The Sequoia Fund will take capital from investors, filtering it to the usual Sequoia venture funds that put money into U.S. and European startups, according to the report. The fund will also hold Sequoia’s stakes in publicly listed companies like Airbnb.
The plan is intended to give Sequoia more flexibility, likewise for its investors, the report stated. The investors won’t have to put their money just toward one VC fund for several years. And Sequoia will also be able to hold onto investments longer than other VC funds. Usually, other funds must return money to investors within 10 years.
Sequoia partner Roelof Botha said in a blog post: “Investments will no longer have ‘expiration dates.’ Our sole focus will be to grow value for our companies and limited partners over the long run.”

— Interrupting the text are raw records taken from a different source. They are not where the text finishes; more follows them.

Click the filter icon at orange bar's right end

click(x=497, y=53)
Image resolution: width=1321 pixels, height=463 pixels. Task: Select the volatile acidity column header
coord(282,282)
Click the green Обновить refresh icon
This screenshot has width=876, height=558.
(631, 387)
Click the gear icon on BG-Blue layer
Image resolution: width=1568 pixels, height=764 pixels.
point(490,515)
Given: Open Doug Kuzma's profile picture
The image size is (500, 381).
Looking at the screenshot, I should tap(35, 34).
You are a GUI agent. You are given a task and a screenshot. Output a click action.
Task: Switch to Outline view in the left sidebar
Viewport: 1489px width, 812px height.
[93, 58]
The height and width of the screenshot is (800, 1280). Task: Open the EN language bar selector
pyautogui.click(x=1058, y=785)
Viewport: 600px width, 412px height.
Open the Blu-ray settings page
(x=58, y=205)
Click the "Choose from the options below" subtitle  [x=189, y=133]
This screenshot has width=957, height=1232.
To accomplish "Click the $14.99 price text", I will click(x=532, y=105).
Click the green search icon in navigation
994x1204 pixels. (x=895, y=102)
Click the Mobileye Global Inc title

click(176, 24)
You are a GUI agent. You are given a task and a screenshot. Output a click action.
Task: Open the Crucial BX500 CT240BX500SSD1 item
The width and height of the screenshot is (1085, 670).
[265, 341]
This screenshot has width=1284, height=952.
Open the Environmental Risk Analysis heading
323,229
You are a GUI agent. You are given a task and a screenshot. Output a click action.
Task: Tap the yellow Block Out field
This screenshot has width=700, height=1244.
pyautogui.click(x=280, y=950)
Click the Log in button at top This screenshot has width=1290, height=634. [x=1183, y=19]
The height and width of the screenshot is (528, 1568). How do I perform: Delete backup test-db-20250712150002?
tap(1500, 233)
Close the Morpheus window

Sequoia will also be filing with the U.S. Securities and Exchange Commission (SEC) to become a registered investment adviser, which will let it put more money into cryptocurrencies, public stocks and private shares that aren’t bought directly from firms, FT reported.
Endowments and other large institutions have seen strident gains in venture investments in the last year, according to the report. Public investors have been interested in tech companies, even ones that aren’t earning revenue. Venture capitalists have been investing more than usual.
Even though the median U.S. venture capital fund increased by 88.1% in the year through June, many returns are unrealized, the report stated. Companies are staying private longer, and venture capitalists are keeping public stakes to look for further gains.
Last month, Sequoia invested in Australian FinTech Airwallex, which got $200 million from the firm as well as other investors in its Series E funding round.